После падения республики и восстановления монархии англикане припомнили старые счеты и диссентеры получили сполна. Один за другим парламент принял два закона Кларендона против диссентеров, а затем еще несколько актов, направленных на то, чтобы лишить их права занимать посты в правительстве или церкви и ограничить для них свободу собраний. Муниципальные власти могли состоять только из прихожан-англикан, а каждый священник должен был принести клятву не предпринимать ничего против англиканской церкви. В результате были изгнаны около тысячи священников-диссентеров. Новый закон 1664 года запрещал религиозные собрания числом более пяти человек (если они, конечно, не были англиканами). Троекратное нарушение каралось высылкой в колонии, причем не в пуританскую Новую Англию, где их встретили бы с распростертыми объятиями. В 1665 году священникам и учителям из диссентеров запрещалось селиться в пределах пяти миль от городской черты.

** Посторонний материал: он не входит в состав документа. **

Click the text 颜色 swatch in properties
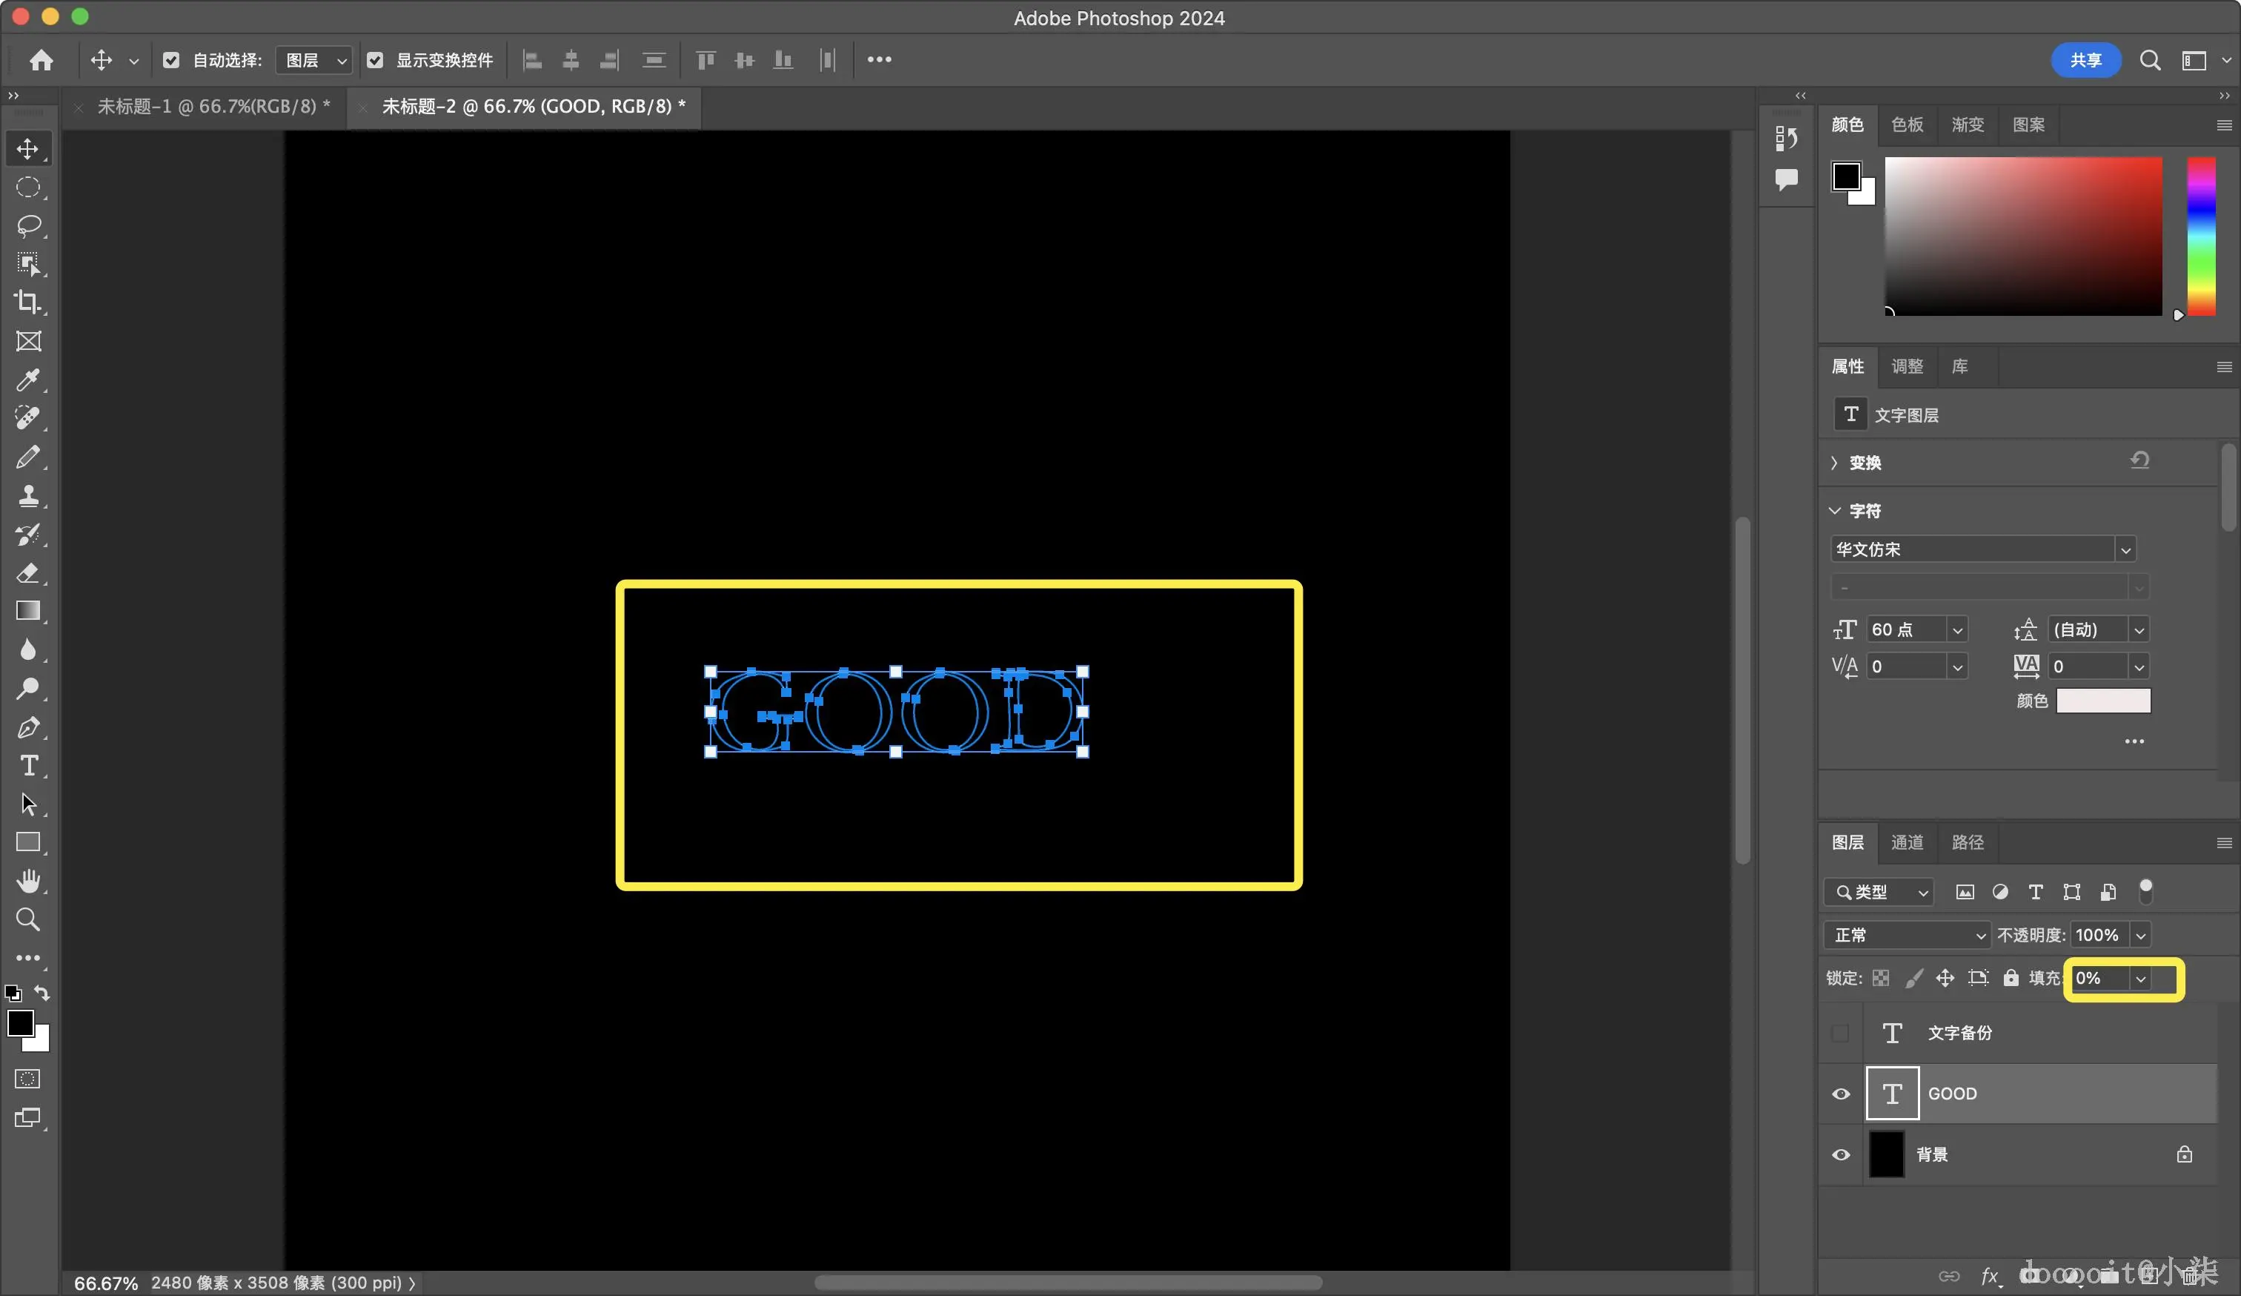The height and width of the screenshot is (1296, 2241). (x=2103, y=701)
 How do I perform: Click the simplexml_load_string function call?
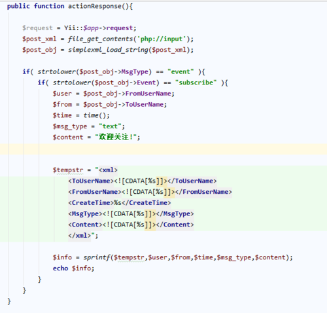(108, 50)
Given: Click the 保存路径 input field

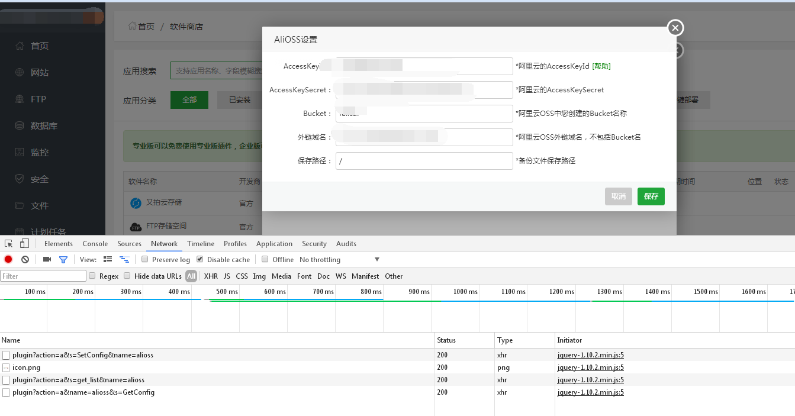Looking at the screenshot, I should 424,161.
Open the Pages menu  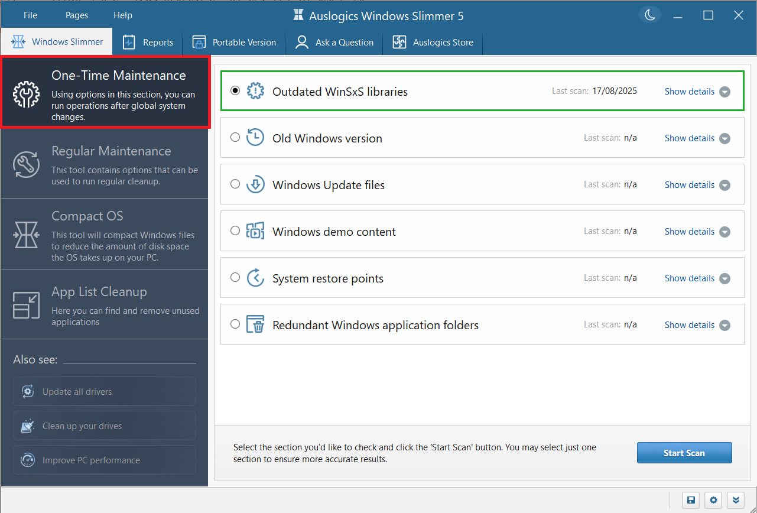[x=76, y=15]
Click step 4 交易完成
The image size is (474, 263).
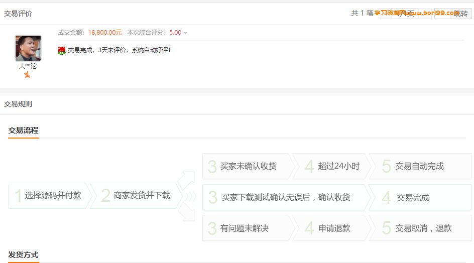(420, 197)
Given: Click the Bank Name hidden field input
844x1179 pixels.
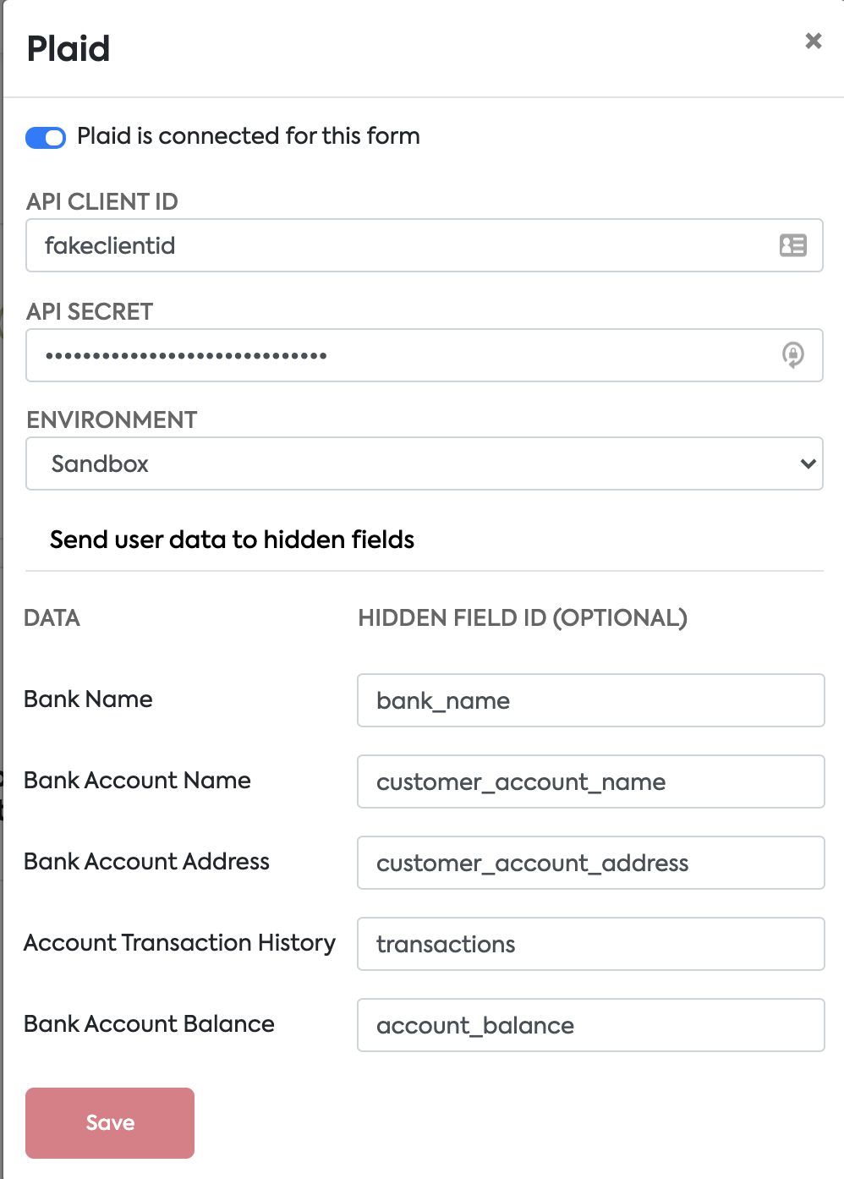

Хуже всего пришлось квакерам: их штрафовали за организацию школ, за отказ снимать шляпы, платить церковную десятину и участвовать в военных сборах. Штрафы часто были астрономическими, и, если провинившийся не мог заплатить, его имущество конфисковывали. Собрания квакеров пресекались полицией со шпагами наголо. Случалось, что целые семьи среди ночи вытаскивали из постелей и заставляли бежать вслед за конными всадниками за двадцать миль до ближайшей тюрьмы. Учитывая условия содержания в тюрьмах в те времена, неудивительно, что многие квакеры там не выжили. В результате этих гонений диссентеры массово покидали родину и направлялись в Америку или Голландию. У тех же, кто оставался, не было иного выбора, кроме как пробиваться в торговлю или промышленность, потому что других законных способов прокормить себя для них просто не существовало. В начале XVIII века среди английских промышленников преобладали диссентеры. Фактически загнанные в подполье, они устанавливали связи между собой и формировали сообщества либерально настроенных людей. Томас Ньюкомен, изобретатель паровой машины (которую улучшил Джеймс Уатт) начал свое дело при помощи инвестора из баптистов. Квакер Чарльз Ллойд породнился с двумя семьями диссентеров, обе занимались производством чугуна и помогли ему заложить финансовую основу будущего банка.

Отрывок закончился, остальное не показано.